Mechanism and Control of Saliva Secretion
Nervous regulation of salivary secretions is largely due to parasympathetic stimulation. The salivatory nuclei located near the pons are excited by taste and tactile stimulation in the tongue and mouth. Sour taste stimuli may increase the secretion of saliva to 8 ml/min; tactile stimulation by an object, such as a pipe in the mouth, may also increase the output of saliva. VIP and acetylcholine (ACh), that coexist in parasympathetic nerve endings, cause vasodilation of blood vessels and salivary ducts and stimulate an increase in saliva secretion, respectively. The parasympathetics also stimulate an increase in synthesis and secretion of amylase (ptyalin) and mucus (see top figure). ACh stimulates HCO3- and K+ secretion and absorption of Na+ and Cl- from salivary duct cells. ACh elicits its actions through secondary messengers, inositol triphosphate (IP3)and diacylglycerol (DAG) (see bottom figure). VIP acts via cAMP.
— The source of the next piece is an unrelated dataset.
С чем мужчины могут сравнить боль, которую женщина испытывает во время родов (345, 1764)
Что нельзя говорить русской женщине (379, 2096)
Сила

Sympathetic stimulation by norepinephrine can also increase salivary gland secretion, mostly serous, but its effect is short-lived and causes only a slight increase in secretion. This is followed by constriction of blood vessels to the salivary glands and constriction of myoepithelial cells around ducts to ultimately inhibit the secretion of saliva. Various stressful states, like having to speak before a group, can inhibit salivary secretion because the sympathetic system is stimulated. Norepinephrine elicits its action through the secondary messenger cAMP.